Work instruction ->
Go to the line that contains "Open search in Topics for discussion". Restate that line and each one after it exactly, through the end of the records, without pictures.

>>>

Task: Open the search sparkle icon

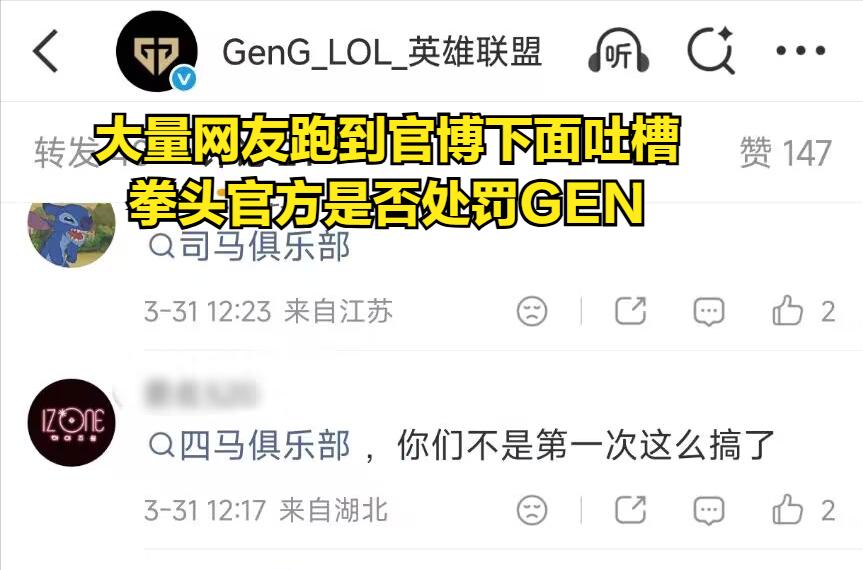Action: tap(711, 50)
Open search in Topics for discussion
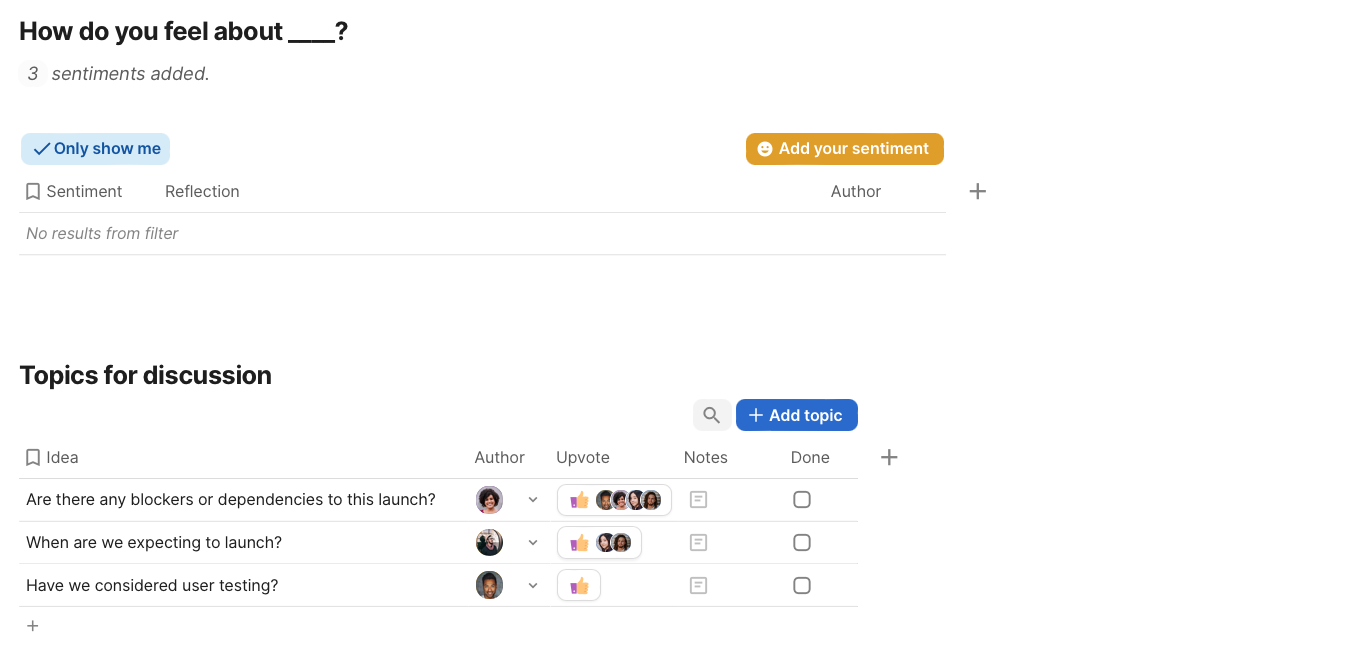Image resolution: width=1367 pixels, height=647 pixels. (711, 415)
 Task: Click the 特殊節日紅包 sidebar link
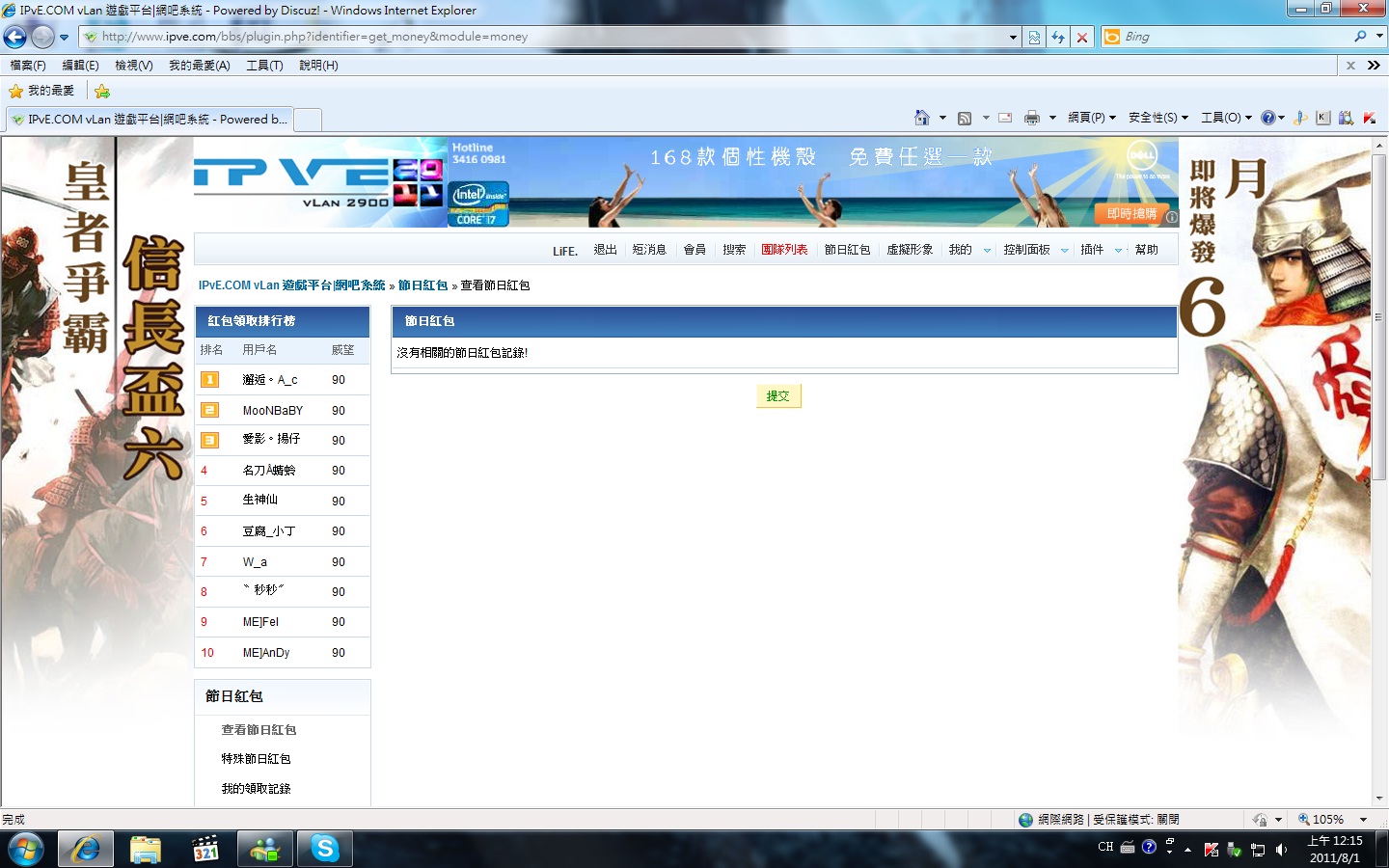tap(256, 759)
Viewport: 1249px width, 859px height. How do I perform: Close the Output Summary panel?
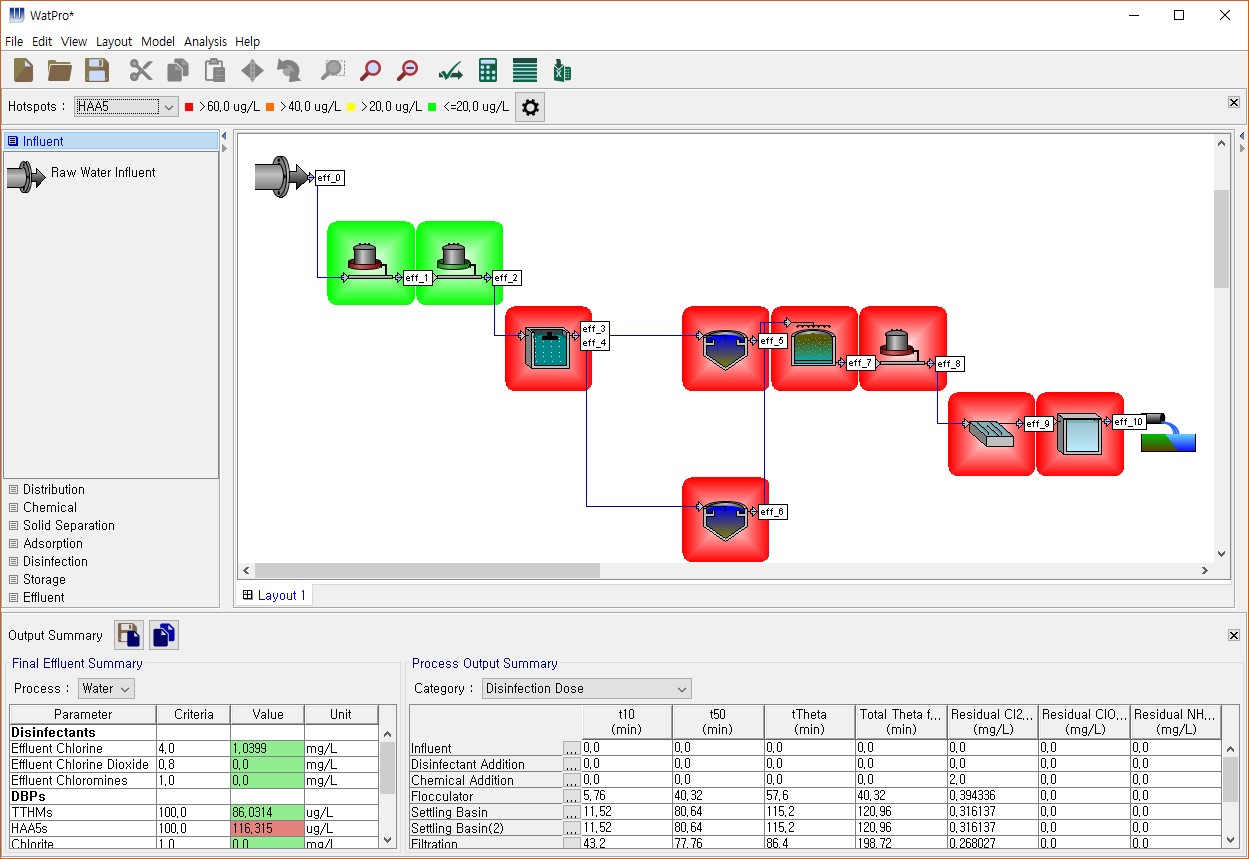[1233, 635]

<<<

Answer space ->
Open search in Topics for discussion
Image resolution: width=1367 pixels, height=647 pixels. (711, 415)
 Task: Click the 特殊節日紅包 sidebar link
tap(256, 759)
Viewport: 1249px width, 859px height. How do I perform: Close the Output Summary panel?
[1233, 635]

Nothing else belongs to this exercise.